The pre-feasibility study released in January 2016 showed a healthy 24% pre-tax IRR on the basis of a US$7.50/lb V2O5 price, which today looks very conservative in an environment of per pound vanadium prices in excess of US$9.

Considering a net present value of US$418mln against a capex spend of US$298mln for the Mokopane project, it is easy to understand the company’s excitement surrounding the US$16.5mln acquisition of the operating Vametco mine and processing plant by Bushveld Vametco Limited (in which Bushveld Minerals has a 45% interest).

“We’ve always looked at four things,” says Mojapelo. “Is it the right commodity, the position of the asset on the cost curve, whether there’s a clear path to production, and does it have scalability.”

All of Bushveld’s assets fit into these criteria, but what’s been making the company particularly interesting to investors lately has been the improvement in the vanadium price.

In January 2016, vanadium stood at a low of US$14.41 per kgV according to Metalbulletin, but then rose steadily to close out 2016 at US$23.23. This price improvement then continued into the first half of 2017, resulting in increased revenues for Vametco, which is already well established as a producer, and improved sentiment towards Bushveld overall. 

It took a while for the market to wake up to all this, but when it did, the effects were clear enough. Bushveld’s shares have risen more than fourfold since the start of 2017, from around 2p to the current price of just over 9p. At one point, earlier in August, they were a five-bagger at 10.25p, only for seasonal light volumes to take back a small amount of the gain.

READ: Bushveld Minerals pushes ahead with tin float

But overall the outlook is good.

“The next 12 months should see growth at Vametco,” says Mojapelo. “We think that there are opportunities for supplying ore directly into China. And we’ve got scale. We’ve got the largest primary resource base of anyone in the vanadium space so I think it’s a very exciting future we have ahead of us.”

 Some investors might be deterred by perceptions of political risk.

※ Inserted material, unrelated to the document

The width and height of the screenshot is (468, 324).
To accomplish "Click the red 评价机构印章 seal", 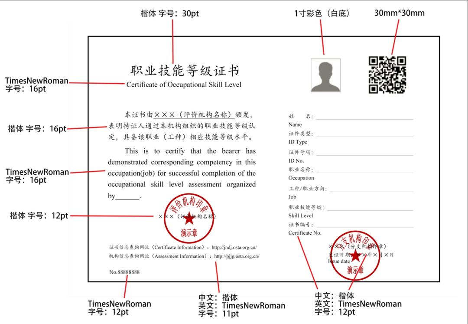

But this is a management team that’s highly experienced operating in South Africa.

“A good political system will always self-correct,” says Mojapelo, and he cites the announcement and subsequent suspension of the country’s third mining charter while further consultations are undertaken as a case in point, adding, “even if potential legal processes may have played a role in forcing this.”

“One obviously hopes that all parties – government, business, labour et al – have the appreciation of how so much more can be done through a consultative approach that considers the multiple legitimate interests of the various stakeholders.  Meanwhile, our job is to make sure that at Bushveld we do our part to proactively position the company to excel even in the midst of this uncertainty.”

READ: Bushveld retires US$3mln prepayment financing for vanadium interests

And on that score, the ledger looks pretty good. There’s the latest news on the financing structure for the Vametco deal, which has been fine-tuned with the retirement of a pre-payment facility. There’s the outlook for vanadium as a whole.

There’s the potential listing of the tin assets inside the Greenhills subsidiary, the further development of the energy business, which seeks to further the application and usage of vanadium in power and battery technology and may shortly move to the development of an electrolyte manufacturing plant, and the continued evaluation of its coal project in Madagascar which it is developing into a vertically integrated mining and power generating project.

What’s more, says Mojapelo, the company continues to look for brownfields opportunities. This is a company that’s shown its ability to do deals, and a willingness to back itself when markets were tough.

The share price is now beginning to reward patient investors. But there could be a lot more to come.